Distance Job Search Tools

The basic tools you need for doing a long distance job search aren't much different from what you need to look for work at home - a resume, cover letter writing ability, examples of your good work, and references.  What is different is how you get them to out-of-town employers.  Thankfully, technology, here, is usually your friend.  However, like any machine or tool, it is only as effective as the person using it or if it is used in the right way.

This module will teach you some simple ways to connect to employers and deliver your goods.  It will also steer you to some resources to help you polish up your basic job search tools.  We assume you have a draft copy of a resume, but if you don't, check out NIEFS Job Search section for resume templates.

Your electronic tool kit includes: Phone; Email; Fax.

 

 PHONE

This is your lifeline and the single most important tool you will use to conduct a long distance job search. This is the only way you can have personal contact with an employer short of actually seeing them in person.

There is a real casual culture that we have built up around making and taking phone calls, and this can be a big barrier to doing an effective long distance job search. We are more tuned into running and answering that little ring than Pavlov's hounds.  We don't take time to figure out whether it is a good time to take that call or not. The rest of the time, the phone just sits there inconspicuously on your counter or on the wall, unlike a real live person.  So, we tend to forget about returning or making calls that we said we would.  We also forget to record vital information like names and phone numbers and times, which we would be more likely to remember if we were meeting a real person. How many times have you hung up after talking to someone for the first time and been able to recall their name?  Like maybe once, right?
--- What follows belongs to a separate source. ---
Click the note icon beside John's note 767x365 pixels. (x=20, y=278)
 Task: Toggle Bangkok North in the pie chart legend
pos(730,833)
When you are doing a distance job search, you must treat the phone like it is your future boss personified (remember Charlie's Angels?).  Here are some phone etiquette tips for doing a distance job search:

Get comfortable with talking business-like or professionally on the phone. That means, go beyond "Hi ya" or "Whadya want" when picking up the phone and start with a simple hello and identify yourself.

Pick your times to use it. You don't want to be making a phone call to an employer or picking up the phone (with your employer possibly on the line) when chaos has broken loose in your house, and you are distracted by the baby barking, the dog crying, or the music playing at 100 decibels.  Which brings me to my next point…

Invest in some kind of answering machine, service, pager, or whatever. This will help you manage the above.  If you do, make sure your answering machine has pleasant, neutral sounding message (no more jokes on your message like "sorry, I'm chained up and can't come to the phone right now"). 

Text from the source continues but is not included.